— TEXTE SOURCE —
/---

Damian Lewis (Keane)

Stéphane Argentin | 21 septembre 2005
Stéphane Argentin | 21 septembre 2005

La carrière de Damian Lewis est constituée en grande partie de pièces de théâtre et de téléfilms britanniques. Pour autant, son visage n'est plus inconnu du grand public après ses rôles dans l'adaptation du roman de Stephen King, Dreamcatcher, et dans la mini série produite par Steven Spielberg, Frères d'armes. Dans Keane, l'acteur londonien se met littéralement à nu. Un qualificatif qui sied parfaitement à la vision de son métier qu'en donne le comédien.

Comment vous êtes-vous retrouvé impliqué dans ce projet ?
J'ai reçu le script chez moi à Londres et j'ai tout de suite été emballé par le challenge que représentait un tel rôle. Je me suis donc rendu à New York pour rencontrer Lodge Kerrigan et, en raison de l'omniprésence de mon personnage dans pratiquement toutes les scènes du film, il a souhaité apprendre à mieux me connaître. Lodge est donc venu passer plusieurs jours chez moi à Londres où nous avons énormément discuté des thèmes du film. Je l'ai d'ailleurs tellement questionné sur mon personnage qu'à un moment donné, il a fini par me dire : « Mon Dieu, aucun acteur ne m'a jamais posé autant de questions » (Rire.) Puis nous sommes repartis à New York pour répéter pendant deux semaines sur les lieux mêmes où se déroule l'histoire.

 


Vous a-t-il fait des recommandations particulières au cours de cette préparation ?

\---

— DONNÉES BRUTES —

/---

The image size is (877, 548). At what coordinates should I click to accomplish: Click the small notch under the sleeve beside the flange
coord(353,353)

\---
/---

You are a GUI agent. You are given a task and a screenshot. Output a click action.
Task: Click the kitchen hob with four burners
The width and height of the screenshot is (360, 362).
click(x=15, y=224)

\---
/---

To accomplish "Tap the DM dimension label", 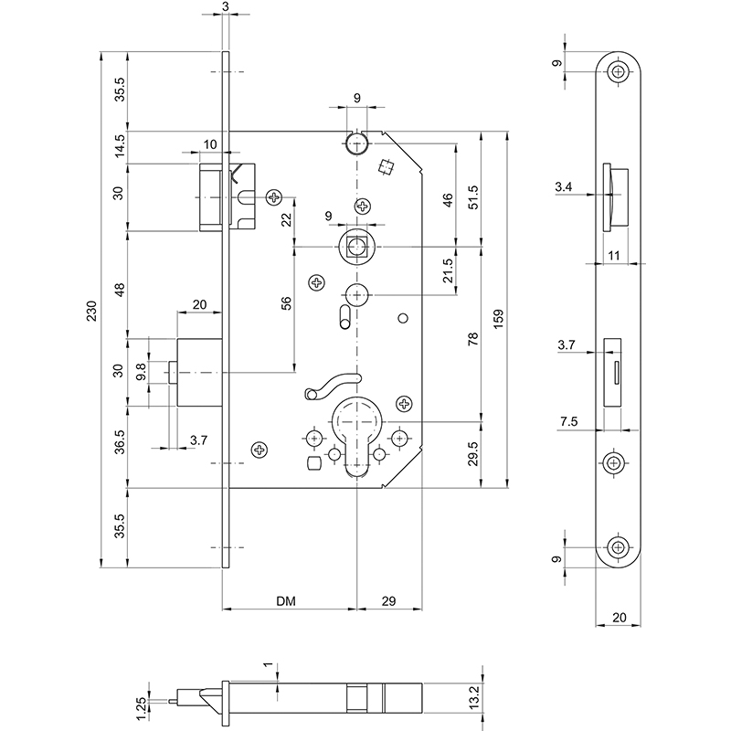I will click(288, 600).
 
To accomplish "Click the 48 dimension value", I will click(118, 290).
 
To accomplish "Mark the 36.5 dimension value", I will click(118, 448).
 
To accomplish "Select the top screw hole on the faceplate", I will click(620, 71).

\---

— CONSIGNES —
1: Dans l'entretien avec Damian Lewis, où l'acteur a-t-il reçu le script de Keane ?
2: Dans l'entretien avec Damian Lewis, réécrivez sous forme de liste le paragraphe qui commence par « J'ai reçu le script chez moi », en gardant ses faits principaux.
3: Poursuivez l'entretien avec Damian Lewis à partir de l'endroit où il s'arrête.
Les données ne viennent pas du texte, mais d'une autre source.

— RÉPONSES —
1: Chez lui, à Londres.

2:
- Lewis reçoit le script chez lui à Londres et il est tout de suite séduit par le défi que représente le rôle.
- Il part à New York pour rencontrer Lodge Kerrigan.
- Son personnage est présent dans presque toutes les scènes, alors Kerrigan veut mieux le connaître. Il passe plusieurs jours chez lui à Londres, où ils parlent beaucoup des thèmes du film.
- Lewis pose tant de questions sur son personnage que Kerrigan finit par dire qu'aucun acteur ne lui en a jamais posé autant.
- Ils retournent ensuite à New York pour répéter pendant deux semaines sur les lieux mêmes de l'histoire.

3:
Pas vraiment. Je me suis surtout documenté au sujet des personnes souffrant de désordres psychologiques en regardant différents reportages et en lisant des ouvrages, mais aussi en me rendant dans plusieurs instituts traitant de tels cas et auprès des autorités portuaires de New York qui côtoient chaque jour des sans abris atteints des mêmes symptômes que le personnage du film. C'est ainsi que j'ai rencontré plusieurs personnes atteintes de troubles du comportement, de schizophrénie, qui se parlent à elle-même ou bien à un être imaginaire. J'ai même rencontré une femme habitant dans le métro qui se prenait pour Tina Turner. Je n'ai donc pas eu besoin d'aller chercher bien loin pour trouver de quoi alimenter mon personnage. Mais très tôt, Lodge a pris la décision, totalement justifiée selon moi, de ne pas centrer l'histoire autour de la schizophrénie mais bel et bien de la peur qui hante mon personnage d'avoir perdu sa fille. Ses troubles mentaux ne sont qu'un amplificateur de cette peur.

 

Vous souffriez déjà de troubles psychologiques dans Dreamcatcher mais aussi dans Frères d'armes où votre personnage était confronté à la lourde décision d'envoyer quotidiennement ses hommes à la mort. Ces similitudes dans vos rôles sont-elles une coïncidence ?
Les décisions importantes que nous prenons au cours de notre vie entraînent très souvent ce type de conflits psychologiques, qu'il s'agisse d'un grand leader militaire comme le Major Winters dans Frères d'armes ou bien de William dans Keane qui décide d'enquêter sur la disparition de la fille. Sur un plan purement dramatique, ce sont également les personnages les plus intéressants car ils sont en lutte avec eux-mêmes. Dans Keane, William cherche à garder le contrôle de lui-même à l'un des moments les plus difficiles de son existence. Il continue de se battre pour ne pas fondre en larmes et selon moi, il est beaucoup plus émouvant et intéressant de voir quelqu'un se retenir de pleurer. Si les rôles que je choisis d'interpréter ne sont donc pas pleinement conscients de ma part, je crois que l'on pourrait les qualifier de « subliminaux ». (Rire.)

 

    
De gauche à droite : Damian Lewis dans Frères d'armes, Dreamcatcher et Keane
Après votre performance très remarquée dans Frères d'armes, puis votre participation à Dreamcatcher, pourquoi n'avez-vous pas pris la décision de vous installer à Los Angeles comme le font de nombreux acteurs étrangers ? Est-ce pour rester éloigné du battage médiatique d'Hollywood ?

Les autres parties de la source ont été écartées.